START Available data

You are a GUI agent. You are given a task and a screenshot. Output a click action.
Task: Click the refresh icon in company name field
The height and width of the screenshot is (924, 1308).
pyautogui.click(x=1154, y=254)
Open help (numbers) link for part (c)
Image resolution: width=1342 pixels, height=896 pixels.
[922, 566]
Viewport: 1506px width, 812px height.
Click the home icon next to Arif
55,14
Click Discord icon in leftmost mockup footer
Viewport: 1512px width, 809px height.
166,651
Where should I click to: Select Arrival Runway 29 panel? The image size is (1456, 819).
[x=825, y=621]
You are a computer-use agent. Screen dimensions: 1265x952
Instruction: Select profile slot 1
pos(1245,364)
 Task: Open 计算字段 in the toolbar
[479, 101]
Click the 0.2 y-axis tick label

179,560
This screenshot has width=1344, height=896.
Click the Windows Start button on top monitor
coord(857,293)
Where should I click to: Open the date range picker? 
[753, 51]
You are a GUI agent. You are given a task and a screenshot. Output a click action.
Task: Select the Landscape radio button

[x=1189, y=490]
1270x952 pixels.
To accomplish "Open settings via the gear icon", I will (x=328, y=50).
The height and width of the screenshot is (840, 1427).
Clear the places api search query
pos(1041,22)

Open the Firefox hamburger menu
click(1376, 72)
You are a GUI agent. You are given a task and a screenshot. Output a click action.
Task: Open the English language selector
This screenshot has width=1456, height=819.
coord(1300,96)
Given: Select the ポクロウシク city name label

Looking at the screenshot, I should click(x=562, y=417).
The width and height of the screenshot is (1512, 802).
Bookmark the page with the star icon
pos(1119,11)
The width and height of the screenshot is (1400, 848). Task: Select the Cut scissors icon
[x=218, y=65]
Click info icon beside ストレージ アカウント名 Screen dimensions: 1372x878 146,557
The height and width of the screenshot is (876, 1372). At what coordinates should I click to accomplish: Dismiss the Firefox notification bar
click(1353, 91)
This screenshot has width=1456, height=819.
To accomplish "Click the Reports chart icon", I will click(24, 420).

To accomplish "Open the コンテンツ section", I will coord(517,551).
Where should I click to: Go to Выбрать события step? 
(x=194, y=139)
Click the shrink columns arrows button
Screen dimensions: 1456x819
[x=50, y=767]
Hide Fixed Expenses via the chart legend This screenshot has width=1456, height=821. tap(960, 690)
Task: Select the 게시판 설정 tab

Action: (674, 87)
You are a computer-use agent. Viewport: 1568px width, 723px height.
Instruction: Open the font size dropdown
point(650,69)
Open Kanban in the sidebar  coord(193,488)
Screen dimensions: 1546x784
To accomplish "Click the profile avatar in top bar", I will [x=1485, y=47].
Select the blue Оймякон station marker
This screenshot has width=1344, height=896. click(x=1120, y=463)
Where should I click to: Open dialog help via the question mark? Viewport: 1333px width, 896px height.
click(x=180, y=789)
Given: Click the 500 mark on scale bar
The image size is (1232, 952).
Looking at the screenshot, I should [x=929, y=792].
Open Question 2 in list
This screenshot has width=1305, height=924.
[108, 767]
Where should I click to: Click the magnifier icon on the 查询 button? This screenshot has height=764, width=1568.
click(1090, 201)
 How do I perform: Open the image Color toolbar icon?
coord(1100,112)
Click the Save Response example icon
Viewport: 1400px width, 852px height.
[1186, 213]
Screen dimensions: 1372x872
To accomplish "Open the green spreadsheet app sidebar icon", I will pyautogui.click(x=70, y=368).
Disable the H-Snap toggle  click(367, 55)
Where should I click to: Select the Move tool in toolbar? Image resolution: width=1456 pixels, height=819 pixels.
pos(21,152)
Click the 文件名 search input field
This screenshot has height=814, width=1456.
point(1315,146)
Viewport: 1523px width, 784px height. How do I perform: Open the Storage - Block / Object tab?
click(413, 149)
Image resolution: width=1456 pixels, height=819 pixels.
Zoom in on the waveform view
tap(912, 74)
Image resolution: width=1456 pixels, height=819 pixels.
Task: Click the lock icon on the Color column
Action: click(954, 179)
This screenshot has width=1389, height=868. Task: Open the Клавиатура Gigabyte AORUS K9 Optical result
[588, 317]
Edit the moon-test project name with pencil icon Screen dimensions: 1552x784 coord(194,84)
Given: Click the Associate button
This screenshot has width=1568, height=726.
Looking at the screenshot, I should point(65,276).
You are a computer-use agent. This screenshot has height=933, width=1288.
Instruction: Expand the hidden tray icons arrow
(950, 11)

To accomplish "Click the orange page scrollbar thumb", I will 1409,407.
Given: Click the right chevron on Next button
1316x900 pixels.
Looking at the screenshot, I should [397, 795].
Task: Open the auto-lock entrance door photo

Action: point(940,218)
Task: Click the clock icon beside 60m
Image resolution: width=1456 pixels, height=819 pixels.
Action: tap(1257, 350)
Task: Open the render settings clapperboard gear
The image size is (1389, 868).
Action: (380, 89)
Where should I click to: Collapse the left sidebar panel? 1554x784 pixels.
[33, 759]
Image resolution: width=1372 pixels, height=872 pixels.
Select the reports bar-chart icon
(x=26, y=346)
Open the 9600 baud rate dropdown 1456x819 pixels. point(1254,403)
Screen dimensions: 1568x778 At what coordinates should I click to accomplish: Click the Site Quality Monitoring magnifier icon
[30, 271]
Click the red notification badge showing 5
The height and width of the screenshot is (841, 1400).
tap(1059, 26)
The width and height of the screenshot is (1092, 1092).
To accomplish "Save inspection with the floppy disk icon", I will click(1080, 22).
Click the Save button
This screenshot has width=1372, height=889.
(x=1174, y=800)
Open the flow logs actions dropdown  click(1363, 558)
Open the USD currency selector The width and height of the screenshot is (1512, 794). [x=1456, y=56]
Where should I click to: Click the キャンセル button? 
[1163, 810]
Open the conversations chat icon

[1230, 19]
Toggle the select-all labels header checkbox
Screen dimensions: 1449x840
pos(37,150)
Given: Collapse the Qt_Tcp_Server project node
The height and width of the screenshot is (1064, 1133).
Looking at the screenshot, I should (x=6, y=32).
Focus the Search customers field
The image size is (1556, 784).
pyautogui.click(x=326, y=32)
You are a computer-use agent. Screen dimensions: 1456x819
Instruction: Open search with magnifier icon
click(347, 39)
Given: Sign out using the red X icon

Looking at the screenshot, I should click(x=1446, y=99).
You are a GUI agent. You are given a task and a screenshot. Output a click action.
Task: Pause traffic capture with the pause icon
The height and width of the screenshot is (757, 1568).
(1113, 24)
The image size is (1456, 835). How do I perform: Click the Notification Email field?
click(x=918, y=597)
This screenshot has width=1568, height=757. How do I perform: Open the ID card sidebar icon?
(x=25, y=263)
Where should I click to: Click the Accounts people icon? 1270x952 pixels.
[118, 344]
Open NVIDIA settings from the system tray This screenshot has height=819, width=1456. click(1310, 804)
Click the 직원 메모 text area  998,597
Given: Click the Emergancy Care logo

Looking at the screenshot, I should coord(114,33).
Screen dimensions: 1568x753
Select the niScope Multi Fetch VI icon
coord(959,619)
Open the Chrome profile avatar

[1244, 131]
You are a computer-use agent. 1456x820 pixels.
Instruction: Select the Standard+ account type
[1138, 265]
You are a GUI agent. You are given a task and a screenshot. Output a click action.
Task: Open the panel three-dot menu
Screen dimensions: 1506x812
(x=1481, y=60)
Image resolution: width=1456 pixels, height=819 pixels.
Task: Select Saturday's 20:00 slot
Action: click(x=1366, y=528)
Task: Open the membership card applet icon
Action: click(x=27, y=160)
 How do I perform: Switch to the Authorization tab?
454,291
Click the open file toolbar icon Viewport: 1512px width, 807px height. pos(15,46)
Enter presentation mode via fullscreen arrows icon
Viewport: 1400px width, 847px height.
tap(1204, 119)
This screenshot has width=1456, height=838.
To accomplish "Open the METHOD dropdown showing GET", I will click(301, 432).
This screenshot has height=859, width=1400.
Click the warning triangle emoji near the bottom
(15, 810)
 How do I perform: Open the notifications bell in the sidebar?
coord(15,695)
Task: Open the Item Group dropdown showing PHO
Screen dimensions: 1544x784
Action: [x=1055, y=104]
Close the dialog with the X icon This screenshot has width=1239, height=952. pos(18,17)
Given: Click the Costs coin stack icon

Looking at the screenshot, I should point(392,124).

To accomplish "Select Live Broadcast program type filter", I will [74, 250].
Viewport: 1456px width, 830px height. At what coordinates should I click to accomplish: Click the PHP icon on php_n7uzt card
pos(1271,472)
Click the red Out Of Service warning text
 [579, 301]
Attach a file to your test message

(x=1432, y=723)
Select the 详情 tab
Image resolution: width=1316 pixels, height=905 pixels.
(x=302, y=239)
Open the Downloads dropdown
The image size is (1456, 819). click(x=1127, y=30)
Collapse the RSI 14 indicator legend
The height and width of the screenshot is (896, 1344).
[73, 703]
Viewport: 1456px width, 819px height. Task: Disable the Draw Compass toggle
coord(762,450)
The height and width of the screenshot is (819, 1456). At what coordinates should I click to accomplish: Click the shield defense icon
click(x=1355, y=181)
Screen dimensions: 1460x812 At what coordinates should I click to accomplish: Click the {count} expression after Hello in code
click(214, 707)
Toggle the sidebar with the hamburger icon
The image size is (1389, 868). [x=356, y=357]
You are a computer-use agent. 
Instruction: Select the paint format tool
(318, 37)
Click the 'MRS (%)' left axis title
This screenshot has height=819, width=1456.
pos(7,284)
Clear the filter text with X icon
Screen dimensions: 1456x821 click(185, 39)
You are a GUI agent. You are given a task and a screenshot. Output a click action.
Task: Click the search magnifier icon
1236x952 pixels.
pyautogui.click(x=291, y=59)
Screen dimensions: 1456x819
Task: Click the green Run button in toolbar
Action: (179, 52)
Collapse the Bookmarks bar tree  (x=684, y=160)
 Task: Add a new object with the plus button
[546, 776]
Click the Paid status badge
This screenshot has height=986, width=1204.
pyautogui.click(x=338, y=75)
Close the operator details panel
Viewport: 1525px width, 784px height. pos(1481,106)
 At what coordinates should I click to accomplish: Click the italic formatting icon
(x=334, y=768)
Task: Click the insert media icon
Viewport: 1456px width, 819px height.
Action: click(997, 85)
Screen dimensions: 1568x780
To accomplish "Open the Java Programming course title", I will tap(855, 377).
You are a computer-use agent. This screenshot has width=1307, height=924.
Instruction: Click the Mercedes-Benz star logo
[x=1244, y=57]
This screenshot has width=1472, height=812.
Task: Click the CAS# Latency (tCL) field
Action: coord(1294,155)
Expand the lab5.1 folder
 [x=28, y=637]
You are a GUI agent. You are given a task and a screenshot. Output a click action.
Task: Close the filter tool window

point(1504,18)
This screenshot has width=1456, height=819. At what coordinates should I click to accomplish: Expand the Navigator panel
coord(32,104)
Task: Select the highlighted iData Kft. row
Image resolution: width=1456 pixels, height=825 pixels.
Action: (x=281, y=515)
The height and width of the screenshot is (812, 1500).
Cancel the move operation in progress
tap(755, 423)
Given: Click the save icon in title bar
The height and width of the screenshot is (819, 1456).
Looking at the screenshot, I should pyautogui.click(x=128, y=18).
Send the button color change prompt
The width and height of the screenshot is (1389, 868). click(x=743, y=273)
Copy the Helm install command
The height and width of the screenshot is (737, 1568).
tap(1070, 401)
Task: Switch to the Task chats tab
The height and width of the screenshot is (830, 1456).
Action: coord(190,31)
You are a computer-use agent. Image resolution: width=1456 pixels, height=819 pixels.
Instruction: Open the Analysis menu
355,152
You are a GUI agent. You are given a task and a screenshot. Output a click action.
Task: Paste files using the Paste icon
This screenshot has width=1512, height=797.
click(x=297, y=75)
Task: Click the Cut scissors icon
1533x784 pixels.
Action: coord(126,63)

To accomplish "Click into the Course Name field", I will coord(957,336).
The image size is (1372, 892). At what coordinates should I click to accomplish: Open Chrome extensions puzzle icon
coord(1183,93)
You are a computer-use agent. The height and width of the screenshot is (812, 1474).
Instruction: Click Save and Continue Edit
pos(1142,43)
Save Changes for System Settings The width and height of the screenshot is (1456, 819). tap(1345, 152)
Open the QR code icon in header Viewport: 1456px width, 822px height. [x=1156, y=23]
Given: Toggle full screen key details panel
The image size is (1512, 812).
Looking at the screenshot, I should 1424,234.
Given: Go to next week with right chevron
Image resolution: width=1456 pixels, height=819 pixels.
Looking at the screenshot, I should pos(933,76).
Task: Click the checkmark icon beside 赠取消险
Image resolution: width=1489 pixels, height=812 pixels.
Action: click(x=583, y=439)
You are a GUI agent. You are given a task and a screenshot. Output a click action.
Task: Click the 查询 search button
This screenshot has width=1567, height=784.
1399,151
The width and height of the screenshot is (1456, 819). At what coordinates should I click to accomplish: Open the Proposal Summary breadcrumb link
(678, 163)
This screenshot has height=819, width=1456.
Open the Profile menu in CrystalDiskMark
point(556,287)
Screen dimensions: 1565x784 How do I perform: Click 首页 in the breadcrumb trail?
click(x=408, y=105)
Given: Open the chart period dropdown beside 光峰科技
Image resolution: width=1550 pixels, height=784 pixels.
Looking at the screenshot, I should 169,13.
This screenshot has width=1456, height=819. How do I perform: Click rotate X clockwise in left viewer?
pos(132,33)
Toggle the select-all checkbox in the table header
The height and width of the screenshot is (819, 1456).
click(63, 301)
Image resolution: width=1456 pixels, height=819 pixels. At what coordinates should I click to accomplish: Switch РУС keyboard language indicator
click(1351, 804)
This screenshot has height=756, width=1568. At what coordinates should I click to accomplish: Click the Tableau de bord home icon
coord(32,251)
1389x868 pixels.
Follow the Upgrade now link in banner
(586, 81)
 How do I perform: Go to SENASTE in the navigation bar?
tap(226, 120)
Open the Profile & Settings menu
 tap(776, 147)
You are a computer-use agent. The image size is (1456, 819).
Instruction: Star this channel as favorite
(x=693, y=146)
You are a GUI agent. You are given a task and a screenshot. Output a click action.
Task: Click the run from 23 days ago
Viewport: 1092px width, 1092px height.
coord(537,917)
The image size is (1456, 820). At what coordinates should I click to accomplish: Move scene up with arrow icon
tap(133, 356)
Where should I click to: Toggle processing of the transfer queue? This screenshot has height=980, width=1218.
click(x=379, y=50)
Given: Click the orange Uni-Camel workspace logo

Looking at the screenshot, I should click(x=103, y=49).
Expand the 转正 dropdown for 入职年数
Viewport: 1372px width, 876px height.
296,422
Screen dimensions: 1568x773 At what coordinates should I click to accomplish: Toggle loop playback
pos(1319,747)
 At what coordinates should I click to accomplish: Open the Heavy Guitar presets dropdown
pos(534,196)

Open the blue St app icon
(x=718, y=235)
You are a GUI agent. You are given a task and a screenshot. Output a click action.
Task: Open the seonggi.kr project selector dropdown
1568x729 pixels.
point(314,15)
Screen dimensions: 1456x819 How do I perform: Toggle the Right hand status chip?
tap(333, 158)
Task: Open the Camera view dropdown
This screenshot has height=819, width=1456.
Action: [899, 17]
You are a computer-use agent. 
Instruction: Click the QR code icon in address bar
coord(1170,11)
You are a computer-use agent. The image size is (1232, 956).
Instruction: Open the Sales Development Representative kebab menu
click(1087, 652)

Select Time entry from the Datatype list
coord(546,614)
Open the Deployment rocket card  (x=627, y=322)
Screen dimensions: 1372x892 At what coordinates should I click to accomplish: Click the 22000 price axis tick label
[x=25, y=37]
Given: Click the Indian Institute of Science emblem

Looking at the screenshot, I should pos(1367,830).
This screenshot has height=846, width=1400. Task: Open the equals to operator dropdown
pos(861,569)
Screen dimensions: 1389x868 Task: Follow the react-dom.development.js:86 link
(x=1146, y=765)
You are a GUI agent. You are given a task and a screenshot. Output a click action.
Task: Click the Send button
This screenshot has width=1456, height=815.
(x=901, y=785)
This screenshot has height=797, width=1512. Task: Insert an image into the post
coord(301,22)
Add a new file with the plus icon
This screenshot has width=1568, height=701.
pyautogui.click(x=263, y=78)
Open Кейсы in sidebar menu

END Available data

Activity
Beginning at the top of the entries above, output each line exactly, and end with the line in which "Task: Click the refresh" appears.

Solution
You are a GUI agent. You are given a task and a screenshot. Output a click action.
Task: Click the refresh icon in company name field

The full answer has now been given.